- Opening Delimiter -

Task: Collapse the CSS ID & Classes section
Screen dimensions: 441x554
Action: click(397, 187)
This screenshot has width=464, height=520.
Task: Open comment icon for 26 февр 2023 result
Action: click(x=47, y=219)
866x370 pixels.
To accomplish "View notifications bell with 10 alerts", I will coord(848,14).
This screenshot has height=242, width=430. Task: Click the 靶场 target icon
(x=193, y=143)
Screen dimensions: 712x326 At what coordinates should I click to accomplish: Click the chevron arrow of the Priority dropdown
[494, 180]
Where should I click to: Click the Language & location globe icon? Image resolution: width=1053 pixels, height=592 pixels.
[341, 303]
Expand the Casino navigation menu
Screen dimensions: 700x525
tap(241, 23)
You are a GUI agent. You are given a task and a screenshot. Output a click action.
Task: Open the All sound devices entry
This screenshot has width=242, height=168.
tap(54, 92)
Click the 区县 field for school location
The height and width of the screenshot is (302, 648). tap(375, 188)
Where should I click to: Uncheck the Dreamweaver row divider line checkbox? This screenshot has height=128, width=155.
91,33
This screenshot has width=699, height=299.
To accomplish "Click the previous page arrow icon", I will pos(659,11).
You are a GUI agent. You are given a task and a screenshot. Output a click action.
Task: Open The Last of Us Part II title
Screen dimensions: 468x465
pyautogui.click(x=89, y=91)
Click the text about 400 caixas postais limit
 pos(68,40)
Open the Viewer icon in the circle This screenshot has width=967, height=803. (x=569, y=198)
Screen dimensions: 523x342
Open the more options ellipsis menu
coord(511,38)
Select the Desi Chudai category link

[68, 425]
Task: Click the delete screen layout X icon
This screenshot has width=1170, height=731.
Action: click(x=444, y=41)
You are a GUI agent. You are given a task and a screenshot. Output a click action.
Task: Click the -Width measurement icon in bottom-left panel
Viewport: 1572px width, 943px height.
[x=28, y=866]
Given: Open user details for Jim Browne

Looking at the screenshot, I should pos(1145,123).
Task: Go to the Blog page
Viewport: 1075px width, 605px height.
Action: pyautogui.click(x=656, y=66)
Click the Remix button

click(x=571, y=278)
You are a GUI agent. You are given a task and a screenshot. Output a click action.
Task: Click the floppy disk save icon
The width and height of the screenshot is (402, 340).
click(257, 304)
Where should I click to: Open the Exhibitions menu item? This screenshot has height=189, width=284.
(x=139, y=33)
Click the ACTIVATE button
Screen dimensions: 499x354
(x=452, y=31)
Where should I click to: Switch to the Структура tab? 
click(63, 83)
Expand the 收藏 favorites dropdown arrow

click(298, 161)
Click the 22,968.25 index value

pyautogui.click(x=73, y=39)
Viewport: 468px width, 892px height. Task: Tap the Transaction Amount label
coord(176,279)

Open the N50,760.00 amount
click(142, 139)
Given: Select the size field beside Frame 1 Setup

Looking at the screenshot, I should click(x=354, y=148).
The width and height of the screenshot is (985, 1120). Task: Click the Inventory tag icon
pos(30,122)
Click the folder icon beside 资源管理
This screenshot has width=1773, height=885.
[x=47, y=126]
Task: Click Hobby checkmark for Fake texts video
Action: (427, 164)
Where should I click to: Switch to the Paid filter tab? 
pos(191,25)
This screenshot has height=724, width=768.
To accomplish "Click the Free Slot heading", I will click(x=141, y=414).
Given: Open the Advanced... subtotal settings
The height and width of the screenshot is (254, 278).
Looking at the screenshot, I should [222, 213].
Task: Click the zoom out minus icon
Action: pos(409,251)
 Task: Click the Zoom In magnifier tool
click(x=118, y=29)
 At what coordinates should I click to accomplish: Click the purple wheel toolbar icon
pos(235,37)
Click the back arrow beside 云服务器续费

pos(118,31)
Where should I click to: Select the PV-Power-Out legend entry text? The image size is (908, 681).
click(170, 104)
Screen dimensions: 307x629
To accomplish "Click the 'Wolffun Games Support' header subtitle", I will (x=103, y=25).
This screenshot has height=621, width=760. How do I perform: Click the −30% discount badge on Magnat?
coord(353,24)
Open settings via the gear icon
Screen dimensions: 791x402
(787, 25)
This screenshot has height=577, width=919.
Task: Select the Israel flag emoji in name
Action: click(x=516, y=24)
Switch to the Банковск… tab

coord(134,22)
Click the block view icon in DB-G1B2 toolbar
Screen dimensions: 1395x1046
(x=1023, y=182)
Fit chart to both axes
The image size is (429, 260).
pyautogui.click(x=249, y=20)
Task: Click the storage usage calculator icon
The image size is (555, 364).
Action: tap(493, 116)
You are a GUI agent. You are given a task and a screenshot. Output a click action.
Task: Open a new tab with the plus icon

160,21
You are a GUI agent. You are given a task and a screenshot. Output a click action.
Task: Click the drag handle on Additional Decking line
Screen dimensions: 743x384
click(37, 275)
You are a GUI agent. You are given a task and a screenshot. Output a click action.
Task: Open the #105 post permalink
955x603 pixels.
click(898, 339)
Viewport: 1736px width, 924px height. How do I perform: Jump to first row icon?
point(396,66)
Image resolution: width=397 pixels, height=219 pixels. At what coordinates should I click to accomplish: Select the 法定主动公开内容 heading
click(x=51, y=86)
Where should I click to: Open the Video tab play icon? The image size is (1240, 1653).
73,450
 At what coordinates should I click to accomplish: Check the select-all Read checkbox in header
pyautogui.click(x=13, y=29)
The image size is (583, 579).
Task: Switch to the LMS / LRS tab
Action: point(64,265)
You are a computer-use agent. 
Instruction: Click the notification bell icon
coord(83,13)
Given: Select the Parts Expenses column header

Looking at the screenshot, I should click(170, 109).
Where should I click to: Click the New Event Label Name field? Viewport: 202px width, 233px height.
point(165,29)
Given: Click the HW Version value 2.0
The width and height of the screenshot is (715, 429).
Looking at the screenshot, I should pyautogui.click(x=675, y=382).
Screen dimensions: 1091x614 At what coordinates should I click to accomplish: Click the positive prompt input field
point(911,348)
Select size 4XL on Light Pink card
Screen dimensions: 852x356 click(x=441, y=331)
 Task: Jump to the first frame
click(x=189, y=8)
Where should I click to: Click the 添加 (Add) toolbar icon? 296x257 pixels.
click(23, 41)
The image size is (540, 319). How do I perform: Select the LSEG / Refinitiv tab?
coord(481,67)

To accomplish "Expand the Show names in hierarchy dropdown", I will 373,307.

- Closing Delimiter -

THE TASK.
Please count the lines above containing "page"; number only.

SOLUTION FOR THIS EXERCISE.
2